#### [WORK TO COMPLETE]
a. Rewrite the passage of the Costa Rica neurofatigue post starting at "For me, it causes" and ending at "to be safe.", switching "inner screamer" to "inner child".
b. Carry on writing the Costa Rica neurofatigue post from the point where it stops.

──────── DOCUMENT EXTRACT ────────

COSTA RICA: Neurofatigue & Neuroplasticity
Movement As Medicine & Its Side Effects
This post discusses incest abuse. If you’re a survivor or supporter seeking resources, head over to Incest AWARE or Sibling Sexual Trauma.
I didn’t have a disability on vacation in my imagination. I prepared for the journey by conjuring visions of myself traveling place to place effortlessly, enjoying a companion’s company, sleeping through the night endlessly, arising rested, eating copiously. But then I arrived and was hit with a quick reality check. A stark reminder that when I travel, I take myself with me. And I, as always, am wobbly.
Neurofatigue
I was headed to Costa Rica. Taking a red eye from Portland to Dallas, then waiting for a few hours before I flew to Liberia. Usually, I wouldn’t have chosen an overnight flight nor one with a layover, as every step, every stop increased the risk of neurofatigue — brain tiredness. It affects people with Traumatic Brain Injuries (TBI), as well as those with Complex-PTSD, and presents differently in everybody.
For me, it causes the feeling like my brain is spinning in my head. It triggers depression, emotional dysregulation. I go from 0 to 10 too fast, blast out of my window of tolerance, emotionally spike for minor inconveniences. At best, neurofatigue ignites my inner screamer. That two year old still trapped in my body desperate for a way out. The part of me that compartmentalized from my adult self after a childhood of incest and illness. The one without words and a body aching to be safe.
At worst, neurofatigue causes me to question my own identity, the purpose of my reality, the possibility of a future for me. An all too familiar existential dread that triggers suicidality. A common occurrence for incest survivors like me.
Neuroplasticity
But my brain has been getting better due to neuroplasticity — it can change with time and work and new experiences. Acknowledging my inner screamer helps me to set boundaries to keep her feeling safer. Today I can anticipate environments or people that might trigger her and prepare better or stay away. Lately, I’ve been playing with the boundaries of her constraints. Trying a life of flight — receiving the medicine of movement.

──────── MATERIAL SHOWN ────────

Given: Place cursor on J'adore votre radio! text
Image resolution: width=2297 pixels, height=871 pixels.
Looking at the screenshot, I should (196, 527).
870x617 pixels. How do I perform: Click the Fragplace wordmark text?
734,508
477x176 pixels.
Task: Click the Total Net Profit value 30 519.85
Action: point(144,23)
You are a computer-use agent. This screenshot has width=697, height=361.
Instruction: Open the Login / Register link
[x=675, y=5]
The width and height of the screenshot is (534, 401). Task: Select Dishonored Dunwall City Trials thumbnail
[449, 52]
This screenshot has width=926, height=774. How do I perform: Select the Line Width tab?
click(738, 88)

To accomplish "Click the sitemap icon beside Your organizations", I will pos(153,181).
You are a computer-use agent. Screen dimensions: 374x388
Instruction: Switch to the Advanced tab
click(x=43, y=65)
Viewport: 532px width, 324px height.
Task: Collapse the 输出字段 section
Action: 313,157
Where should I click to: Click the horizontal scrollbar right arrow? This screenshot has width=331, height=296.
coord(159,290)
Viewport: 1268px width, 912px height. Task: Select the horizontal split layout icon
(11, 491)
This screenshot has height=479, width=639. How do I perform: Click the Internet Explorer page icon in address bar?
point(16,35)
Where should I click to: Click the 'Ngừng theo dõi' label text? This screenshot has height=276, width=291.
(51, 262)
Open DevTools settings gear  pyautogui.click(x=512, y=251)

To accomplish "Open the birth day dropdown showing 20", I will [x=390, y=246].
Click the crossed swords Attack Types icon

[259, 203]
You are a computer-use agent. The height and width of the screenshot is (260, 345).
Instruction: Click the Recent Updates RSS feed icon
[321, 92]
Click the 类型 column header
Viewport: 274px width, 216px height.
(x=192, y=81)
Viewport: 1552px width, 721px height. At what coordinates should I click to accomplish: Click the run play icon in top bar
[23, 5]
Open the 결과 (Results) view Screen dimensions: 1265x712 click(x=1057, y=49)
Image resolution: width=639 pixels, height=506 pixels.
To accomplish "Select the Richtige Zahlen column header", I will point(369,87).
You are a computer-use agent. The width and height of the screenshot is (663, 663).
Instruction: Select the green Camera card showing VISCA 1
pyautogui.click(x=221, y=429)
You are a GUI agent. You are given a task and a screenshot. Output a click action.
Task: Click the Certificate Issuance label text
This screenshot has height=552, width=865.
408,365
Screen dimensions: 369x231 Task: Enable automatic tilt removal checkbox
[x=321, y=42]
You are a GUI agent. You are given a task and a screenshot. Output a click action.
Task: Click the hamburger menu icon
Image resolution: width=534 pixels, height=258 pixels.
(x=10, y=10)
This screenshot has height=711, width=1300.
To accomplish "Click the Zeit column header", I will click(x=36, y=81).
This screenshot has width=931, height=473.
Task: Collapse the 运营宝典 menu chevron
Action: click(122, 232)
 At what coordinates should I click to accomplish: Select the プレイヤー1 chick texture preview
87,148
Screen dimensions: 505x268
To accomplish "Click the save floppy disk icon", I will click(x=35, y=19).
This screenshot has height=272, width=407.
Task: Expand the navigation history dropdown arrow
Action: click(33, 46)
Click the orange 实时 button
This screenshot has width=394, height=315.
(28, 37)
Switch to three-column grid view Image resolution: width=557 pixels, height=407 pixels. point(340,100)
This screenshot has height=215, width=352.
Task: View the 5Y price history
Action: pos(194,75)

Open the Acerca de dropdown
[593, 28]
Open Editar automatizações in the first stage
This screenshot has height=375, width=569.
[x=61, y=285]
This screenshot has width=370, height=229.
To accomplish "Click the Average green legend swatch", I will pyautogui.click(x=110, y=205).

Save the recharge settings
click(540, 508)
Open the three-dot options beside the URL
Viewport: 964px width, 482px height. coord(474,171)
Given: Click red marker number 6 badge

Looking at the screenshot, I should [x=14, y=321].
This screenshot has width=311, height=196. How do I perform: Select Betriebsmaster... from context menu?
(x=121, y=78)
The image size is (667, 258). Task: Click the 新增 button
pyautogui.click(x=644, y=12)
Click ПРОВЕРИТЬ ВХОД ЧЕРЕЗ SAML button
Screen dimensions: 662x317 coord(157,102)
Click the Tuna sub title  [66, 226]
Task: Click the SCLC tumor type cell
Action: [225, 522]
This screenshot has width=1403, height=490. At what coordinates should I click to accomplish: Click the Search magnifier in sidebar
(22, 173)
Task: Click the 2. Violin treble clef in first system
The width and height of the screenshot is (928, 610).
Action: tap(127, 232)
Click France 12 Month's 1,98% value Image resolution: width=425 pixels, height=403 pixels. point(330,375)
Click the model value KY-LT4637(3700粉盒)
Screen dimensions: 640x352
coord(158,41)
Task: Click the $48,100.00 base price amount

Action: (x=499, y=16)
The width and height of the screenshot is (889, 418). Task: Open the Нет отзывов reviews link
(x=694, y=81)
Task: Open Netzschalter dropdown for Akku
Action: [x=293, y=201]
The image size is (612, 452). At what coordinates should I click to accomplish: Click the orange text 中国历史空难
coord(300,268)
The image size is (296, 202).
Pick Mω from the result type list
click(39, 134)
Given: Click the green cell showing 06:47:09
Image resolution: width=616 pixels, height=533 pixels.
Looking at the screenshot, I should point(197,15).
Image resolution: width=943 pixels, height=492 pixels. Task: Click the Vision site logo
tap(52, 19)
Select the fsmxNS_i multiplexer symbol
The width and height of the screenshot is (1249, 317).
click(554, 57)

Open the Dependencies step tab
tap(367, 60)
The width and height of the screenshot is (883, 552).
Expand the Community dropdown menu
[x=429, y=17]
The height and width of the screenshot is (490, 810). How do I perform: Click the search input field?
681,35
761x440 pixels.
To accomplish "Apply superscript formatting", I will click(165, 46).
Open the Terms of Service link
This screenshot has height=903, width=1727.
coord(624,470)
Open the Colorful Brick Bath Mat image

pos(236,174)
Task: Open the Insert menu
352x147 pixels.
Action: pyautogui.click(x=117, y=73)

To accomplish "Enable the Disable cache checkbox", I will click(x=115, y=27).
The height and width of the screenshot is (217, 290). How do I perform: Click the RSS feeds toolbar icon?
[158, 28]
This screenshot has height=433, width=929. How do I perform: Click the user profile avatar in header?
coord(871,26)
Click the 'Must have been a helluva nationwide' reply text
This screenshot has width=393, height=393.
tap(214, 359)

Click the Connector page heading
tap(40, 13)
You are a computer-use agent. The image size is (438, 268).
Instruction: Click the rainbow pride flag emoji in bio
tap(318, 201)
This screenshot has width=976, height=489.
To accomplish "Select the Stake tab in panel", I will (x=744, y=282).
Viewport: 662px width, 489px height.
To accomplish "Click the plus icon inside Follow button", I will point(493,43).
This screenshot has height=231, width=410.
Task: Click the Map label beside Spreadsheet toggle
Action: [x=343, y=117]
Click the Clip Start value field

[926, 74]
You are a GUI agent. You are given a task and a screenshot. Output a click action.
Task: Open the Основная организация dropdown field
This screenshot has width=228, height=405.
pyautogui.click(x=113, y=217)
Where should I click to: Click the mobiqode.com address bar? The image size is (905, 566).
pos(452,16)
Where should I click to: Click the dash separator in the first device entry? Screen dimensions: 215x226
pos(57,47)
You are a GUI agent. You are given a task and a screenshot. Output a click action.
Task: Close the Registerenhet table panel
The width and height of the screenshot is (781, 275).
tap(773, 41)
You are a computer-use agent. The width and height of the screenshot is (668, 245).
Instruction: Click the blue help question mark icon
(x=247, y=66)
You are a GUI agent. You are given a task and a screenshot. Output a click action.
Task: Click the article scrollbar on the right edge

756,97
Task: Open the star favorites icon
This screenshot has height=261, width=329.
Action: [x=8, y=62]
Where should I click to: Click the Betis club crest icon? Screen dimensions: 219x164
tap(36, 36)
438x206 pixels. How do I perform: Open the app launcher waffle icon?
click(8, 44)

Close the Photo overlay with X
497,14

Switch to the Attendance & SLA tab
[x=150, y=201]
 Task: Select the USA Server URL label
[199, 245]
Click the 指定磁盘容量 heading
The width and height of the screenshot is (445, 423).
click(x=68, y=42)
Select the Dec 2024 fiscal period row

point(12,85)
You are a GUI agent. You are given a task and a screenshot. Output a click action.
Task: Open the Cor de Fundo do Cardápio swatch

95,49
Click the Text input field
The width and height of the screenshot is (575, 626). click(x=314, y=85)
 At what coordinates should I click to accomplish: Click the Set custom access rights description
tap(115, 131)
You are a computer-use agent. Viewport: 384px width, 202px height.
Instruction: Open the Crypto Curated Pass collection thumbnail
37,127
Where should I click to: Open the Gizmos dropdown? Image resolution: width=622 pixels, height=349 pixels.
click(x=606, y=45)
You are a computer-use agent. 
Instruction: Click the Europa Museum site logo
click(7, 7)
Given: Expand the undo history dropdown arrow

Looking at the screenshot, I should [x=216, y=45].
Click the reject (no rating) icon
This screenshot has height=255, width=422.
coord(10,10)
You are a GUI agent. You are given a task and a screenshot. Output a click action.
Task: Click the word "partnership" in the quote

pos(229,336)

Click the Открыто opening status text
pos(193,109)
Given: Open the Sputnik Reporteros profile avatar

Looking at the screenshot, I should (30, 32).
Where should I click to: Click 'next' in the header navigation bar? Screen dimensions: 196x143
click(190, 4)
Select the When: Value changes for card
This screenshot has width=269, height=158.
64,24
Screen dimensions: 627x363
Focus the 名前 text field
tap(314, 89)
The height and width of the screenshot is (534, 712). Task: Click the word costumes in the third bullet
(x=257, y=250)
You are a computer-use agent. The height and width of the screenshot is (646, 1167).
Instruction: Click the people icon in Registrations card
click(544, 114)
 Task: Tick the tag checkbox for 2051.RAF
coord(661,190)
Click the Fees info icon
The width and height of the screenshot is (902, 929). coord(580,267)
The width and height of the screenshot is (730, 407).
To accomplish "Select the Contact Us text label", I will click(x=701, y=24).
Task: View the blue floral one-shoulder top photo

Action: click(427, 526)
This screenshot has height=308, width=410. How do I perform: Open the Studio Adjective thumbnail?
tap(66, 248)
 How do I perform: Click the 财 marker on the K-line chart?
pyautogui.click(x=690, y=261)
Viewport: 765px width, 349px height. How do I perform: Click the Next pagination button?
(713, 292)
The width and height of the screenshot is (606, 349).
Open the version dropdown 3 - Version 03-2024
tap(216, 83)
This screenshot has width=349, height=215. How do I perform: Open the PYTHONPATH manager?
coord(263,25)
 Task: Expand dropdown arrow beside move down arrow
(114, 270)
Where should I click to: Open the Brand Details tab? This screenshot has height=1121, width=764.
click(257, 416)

────────

#### [TASK-BY-TASK OUTPUTS]
a.
For me, it causes the feeling like my brain is spinning in my head. It triggers depression, emotional dysregulation. I go from 0 to 10 too fast, blast out of my window of tolerance, emotionally spike for minor inconveniences. At best, neurofatigue ignites my inner child. That two year old still trapped in my body desperate for a way out. The part of me that compartmentalized from my adult self after a childhood of incest and illness. The one without words and a body aching to be safe.

b.
The flight best for my budget to get to Costa Rica was a red eye and had a layover. Often forced to compromise mental wellness for budget, I took the risk. I prepared my brain all day for the journey to help manage anxiety. Planned places of rest to avoid my brain getting too stressed. I searched Google photos to provide images of my destinations. Practiced visualization. The less unexpected happenings the better. But there was so much I couldn’t anticipate. Often traveling between Point A and Point B required a lot of waiting.
Default Mode Network
Waiting continued to be one of the most difficult spaces for me to regulate. People with PTSD often manage an overactive Default Mode Network (DMN) — the brain’s state at rest. What it does when the body’s doing nothing else. Introspection, rumination, processing the past, envisioning the future, and postulation on the perceptions of others all fill the space between focused activities.
My brain defaults to a foundation of self-identity built by childhood incest and illness: triggers, self-deprecation, anxiety, concerns about what other people think of me, terror from the past, fear of the future. Sitting with myself is not a safe place to be. Often the brains of incest survivors never learn to differentiate between danger and safety.
The best tool I’ve found to manage my overactive, and frankly mean, DMN is distraction. Keep my brain engaged in something interesting or inspiring. Keep my body moving. Travel is my favorite medicine. It leaves me in a perpetual state of awe, so my DMN can’t take over. It overrides my mind just enough to enjoy my life.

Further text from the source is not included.